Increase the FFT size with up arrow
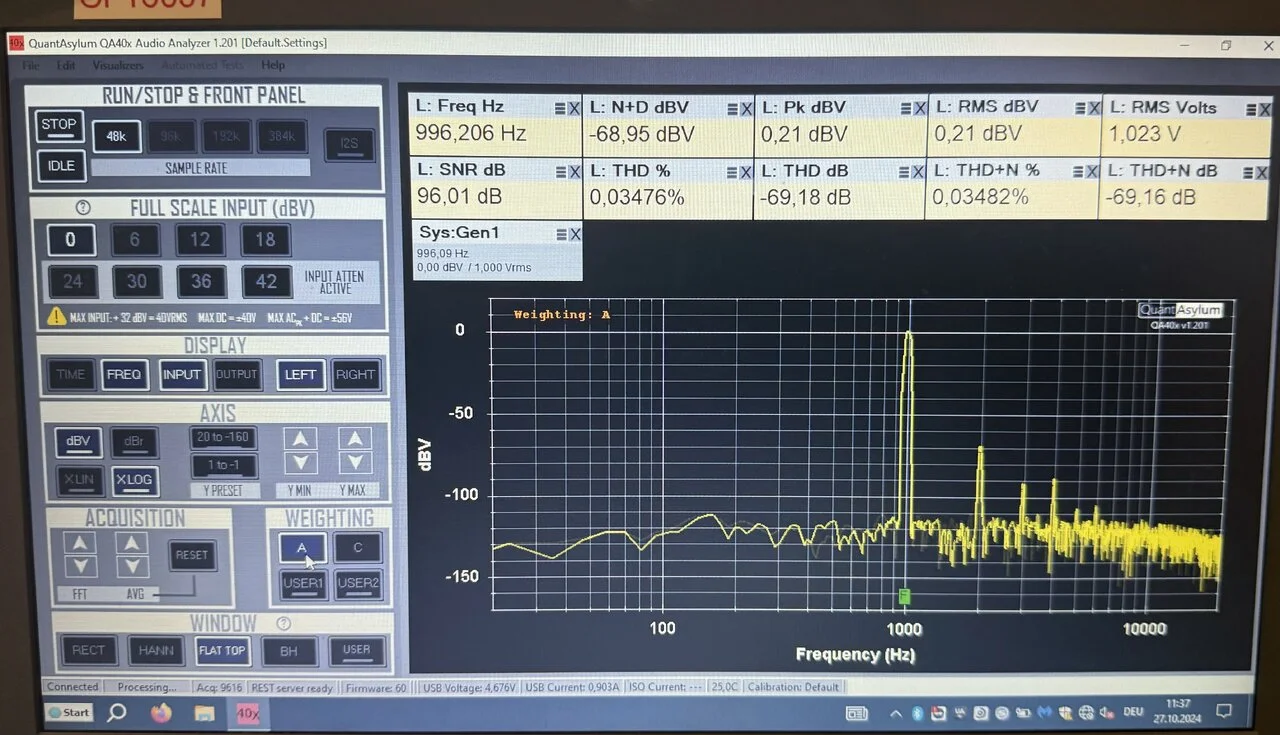[x=80, y=543]
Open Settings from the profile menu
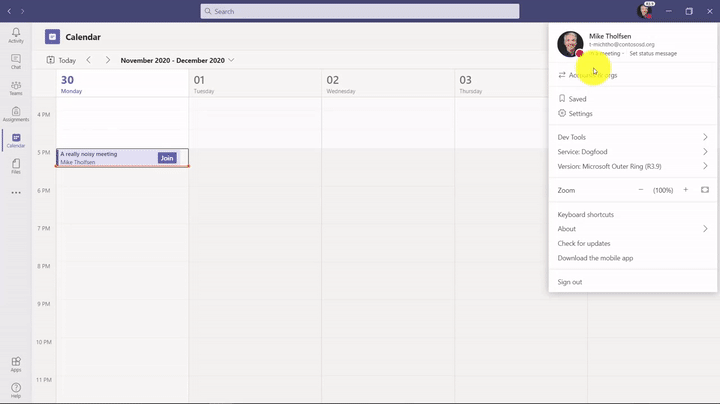Viewport: 720px width, 404px height. tap(580, 114)
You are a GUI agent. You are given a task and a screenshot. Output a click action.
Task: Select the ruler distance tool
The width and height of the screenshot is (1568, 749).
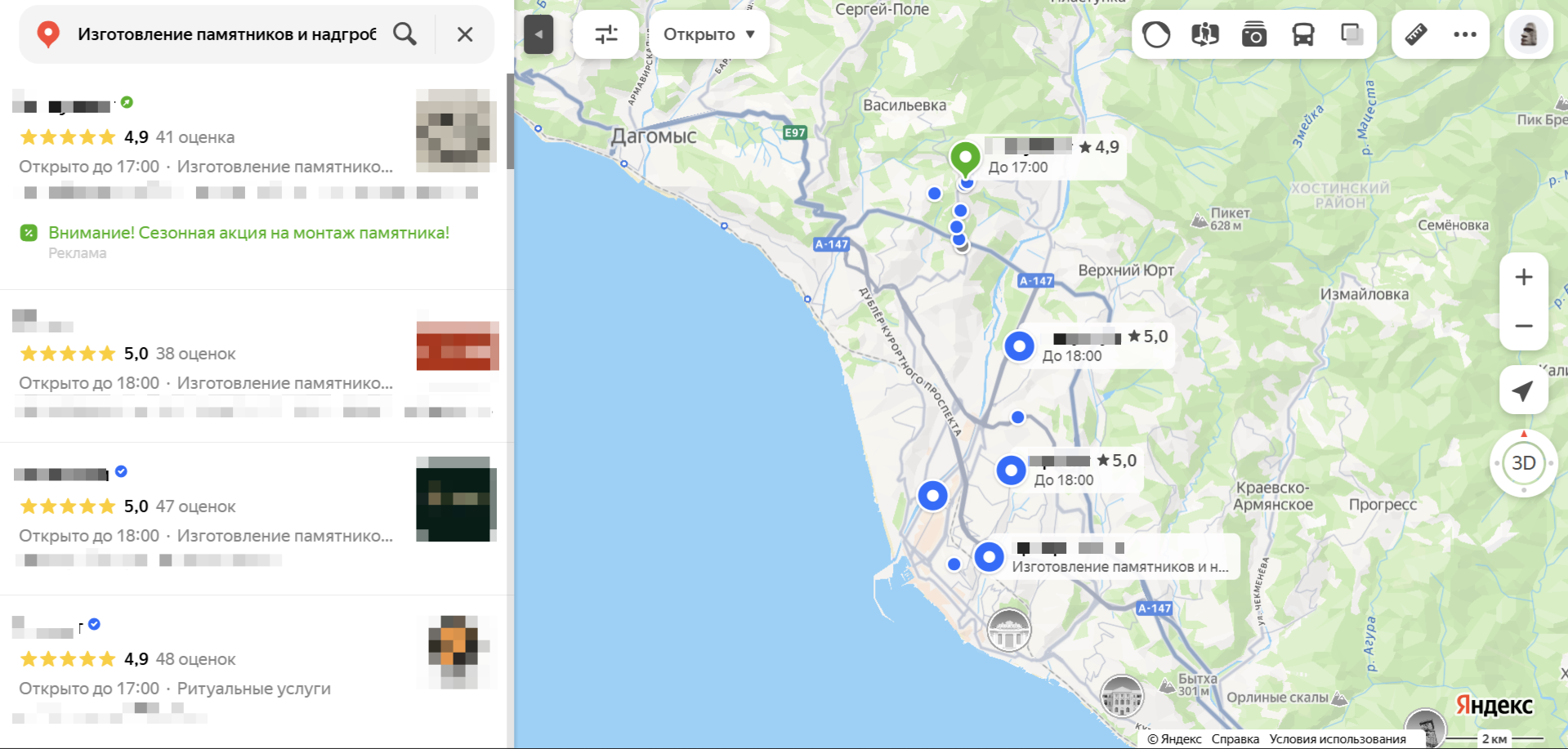click(x=1416, y=34)
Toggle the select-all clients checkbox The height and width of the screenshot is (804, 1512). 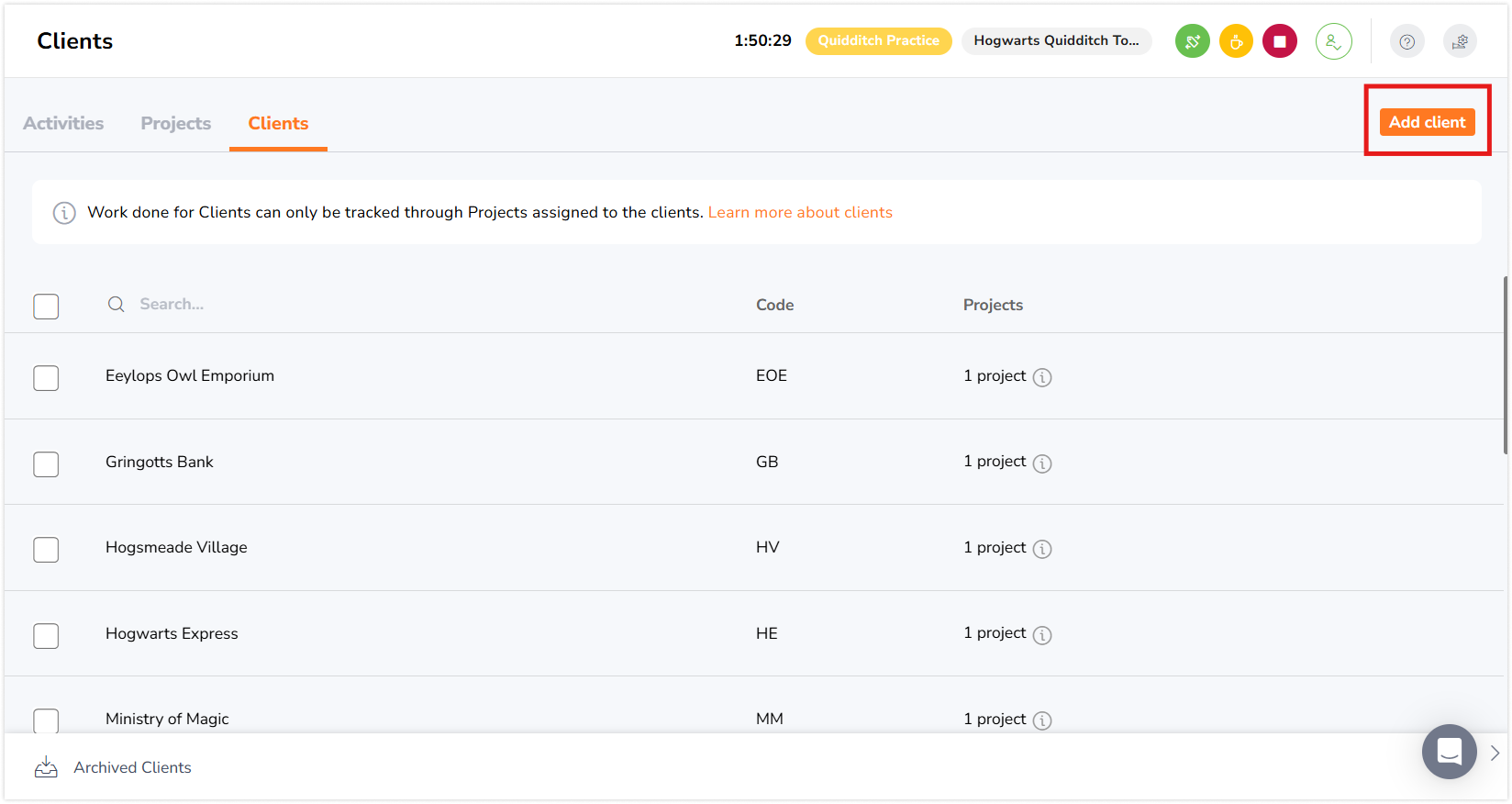click(x=46, y=307)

:: Work instruction ::
Beginning with the first line of the records above, extract each line exactly through the line that holds "Task: Select the ruler distance tool", both ends included. Omit pictures.

:: Response for this exercise ::
Increase the FFT size with up arrow
[x=80, y=543]
Open Settings from the profile menu
Viewport: 720px width, 404px height. tap(580, 114)
You are a GUI agent. You are given a task and a screenshot. Output a click action.
Task: Select the ruler distance tool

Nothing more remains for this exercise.